Data science jobs requiring Cloud Composer

Why Cloud Composer Jobs Are in High Demand in 2026

Google Cloud Composer is Google Cloud Platform's fully managed Apache Airflow service, and expertise in it is in demand for data engineering roles at GCP-centric organizations in 2026. By managing the Airflow infrastructure — scheduler, webserver, worker nodes, metadata database, and GKE cluster — Cloud Composer eliminates the operational burden of running and scaling Airflow, allowing data teams to focus on writing DAGs rather than managing Airflow infrastructure. It provides the orchestration layer for GCP-native data pipelines.

Cloud Composer DAGs orchestrate the full GCP data stack: triggering Dataflow jobs for streaming pipeline updates, running BigQuery SQL transformations via BigQueryOperator, executing dbt models via BashOperator or dbt-airflow package, loading data from Cloud Storage to BigQuery, and coordinating multi-step data processing workflows with dependency management. Cloud Composer's native integration with Google Cloud IAM, Cloud Monitoring, and Secret Manager simplifies security configuration and operational monitoring compared to self-hosted Airflow.

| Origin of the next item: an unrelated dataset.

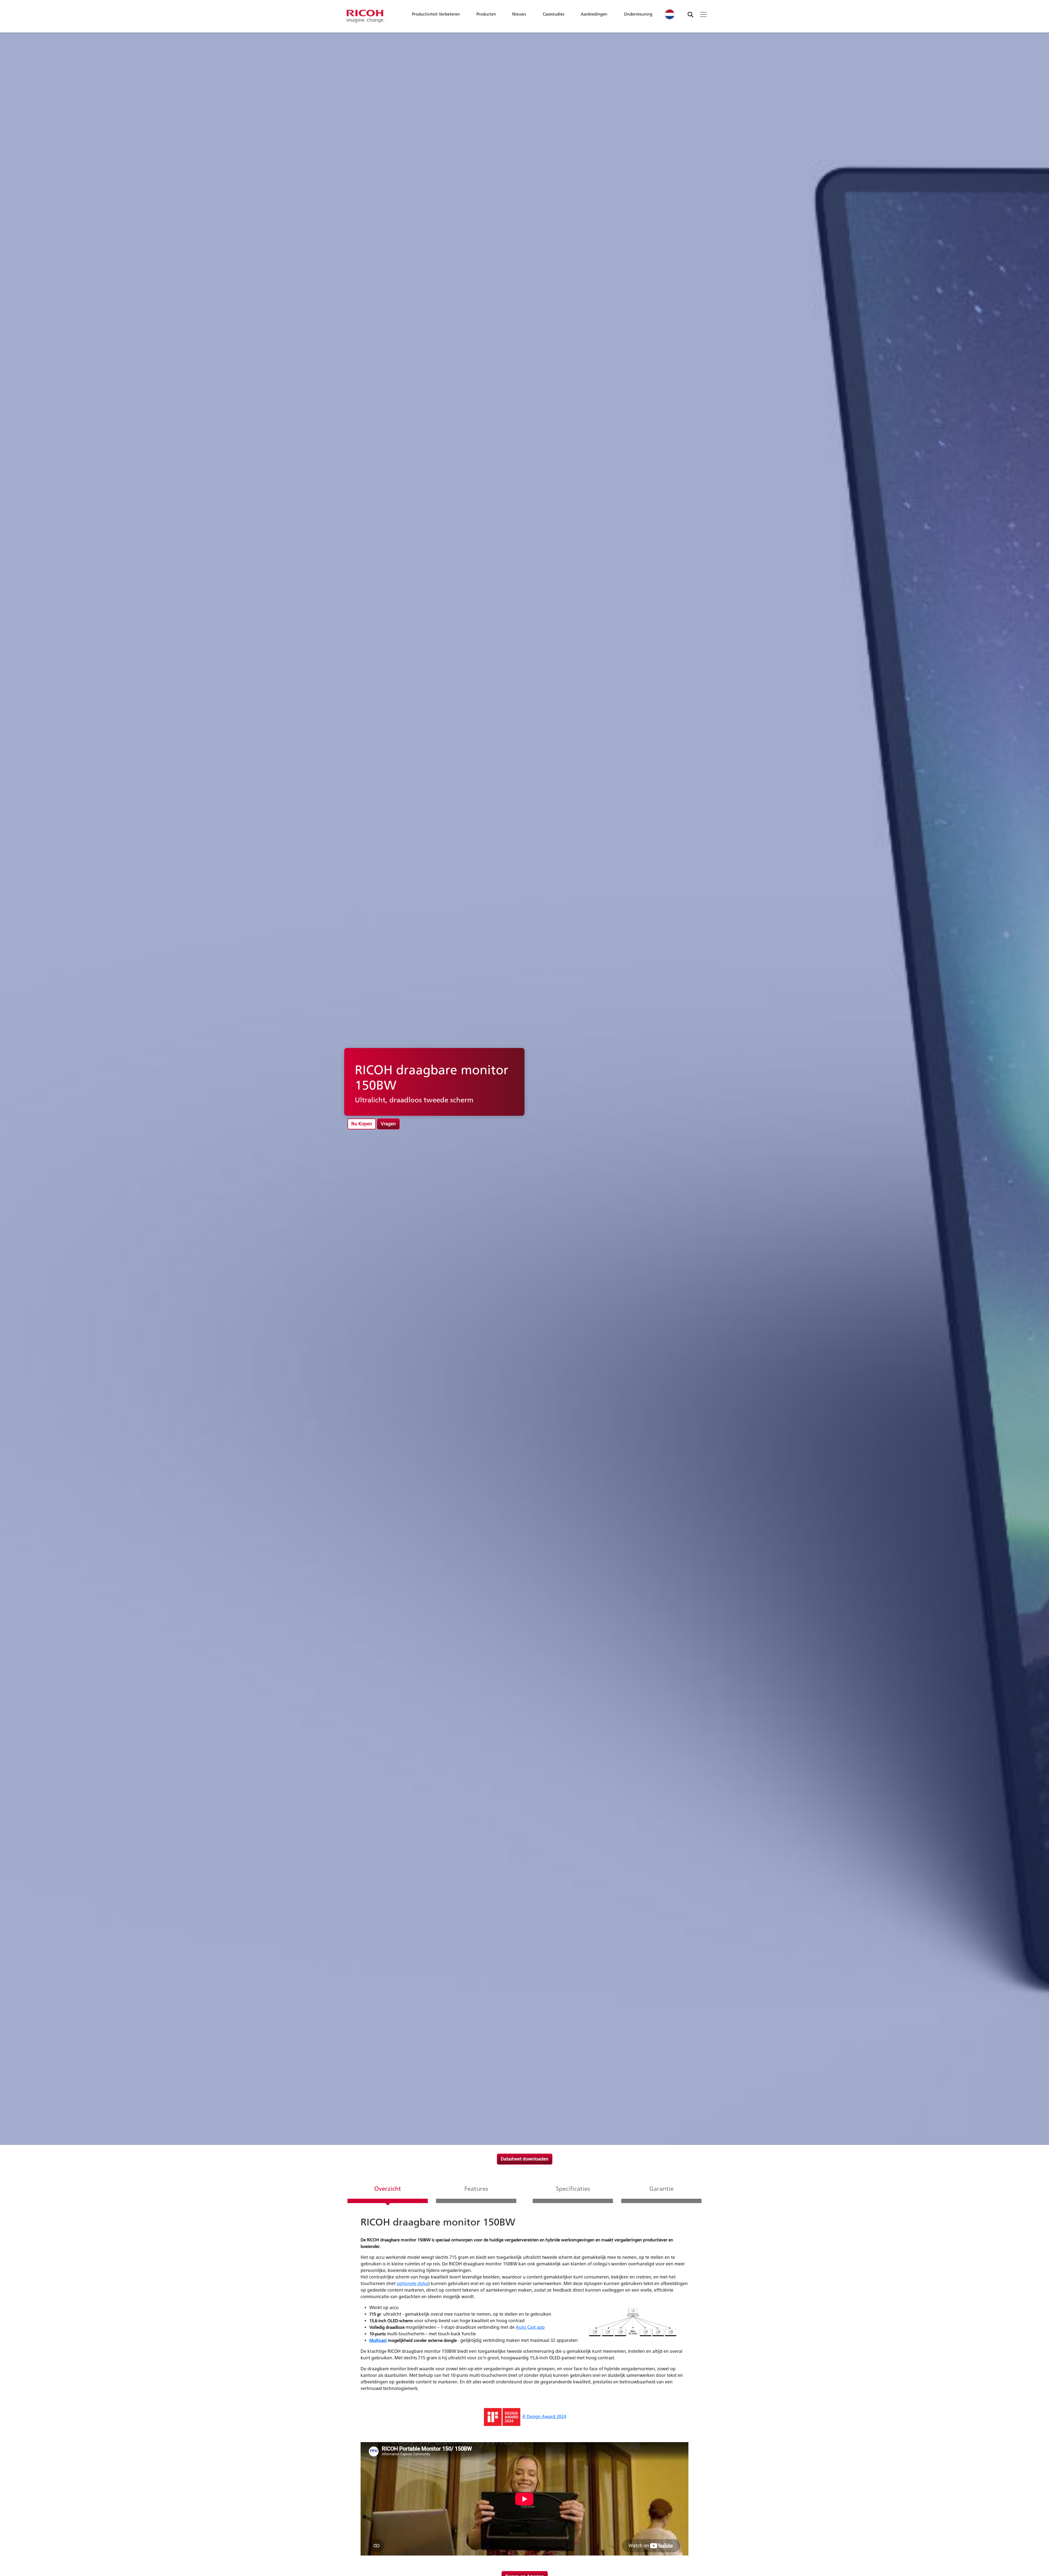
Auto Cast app (530, 2327)
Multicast (378, 2340)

Cloud Composer 2 introduced a significantly improved architecture with Workloads Auto-scaling on GKE Autopilot, eliminating fixed worker configuration overhead and providing true elastic scaling for variable pipeline loads. Engineers migrating from Cloud Composer 1 to 2, or from self-hosted Airflow to Cloud Composer, need to understand the configuration differences and GKE-specific considerations for running Airflow at scale. The combination of Cloud Composer with BigQuery, Dataflow, Pub/Sub, and Vertex AI forms the complete GCP data and ML platform that data engineers build and operate in Google Cloud organizations.